Can you reproduce the part of the records that opens with the line containing "Task: Click the Inspiration element type icon" and closes with the line containing "Focus the Add", shifting every coordinate in the answers by adding 88 and keeping all other lines and text unchanged?

## START

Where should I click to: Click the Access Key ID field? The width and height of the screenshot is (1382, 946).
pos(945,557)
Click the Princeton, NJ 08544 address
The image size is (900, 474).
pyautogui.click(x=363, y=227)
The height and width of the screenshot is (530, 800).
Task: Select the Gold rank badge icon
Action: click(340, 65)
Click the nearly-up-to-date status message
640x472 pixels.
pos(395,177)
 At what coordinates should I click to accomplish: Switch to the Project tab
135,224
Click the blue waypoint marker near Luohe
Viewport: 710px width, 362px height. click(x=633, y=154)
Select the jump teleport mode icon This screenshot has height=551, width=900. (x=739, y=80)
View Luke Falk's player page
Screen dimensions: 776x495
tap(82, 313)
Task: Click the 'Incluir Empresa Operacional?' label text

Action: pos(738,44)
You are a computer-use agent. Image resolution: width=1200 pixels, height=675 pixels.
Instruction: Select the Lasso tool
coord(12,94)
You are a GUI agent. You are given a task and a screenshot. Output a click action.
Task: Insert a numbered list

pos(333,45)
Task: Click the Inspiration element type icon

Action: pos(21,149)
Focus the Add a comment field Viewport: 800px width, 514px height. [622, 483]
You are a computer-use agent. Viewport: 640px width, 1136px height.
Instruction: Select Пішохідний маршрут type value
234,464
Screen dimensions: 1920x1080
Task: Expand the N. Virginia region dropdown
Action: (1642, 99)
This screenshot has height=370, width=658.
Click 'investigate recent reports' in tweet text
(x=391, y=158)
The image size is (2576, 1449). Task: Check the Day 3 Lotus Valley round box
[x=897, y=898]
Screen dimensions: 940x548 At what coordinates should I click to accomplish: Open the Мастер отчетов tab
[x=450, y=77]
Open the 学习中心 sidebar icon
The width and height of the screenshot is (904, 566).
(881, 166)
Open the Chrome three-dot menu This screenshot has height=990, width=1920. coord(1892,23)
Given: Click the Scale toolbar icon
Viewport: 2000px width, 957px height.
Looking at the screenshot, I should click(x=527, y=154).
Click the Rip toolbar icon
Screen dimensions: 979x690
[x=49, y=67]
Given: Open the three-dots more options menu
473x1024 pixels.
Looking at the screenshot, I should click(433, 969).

## END

- **Answer to this task**:
Task: Click the Inspiration element type icon

Action: pos(109,237)
Focus the Add a comment field Viewport: 800px width, 514px height. [710, 571]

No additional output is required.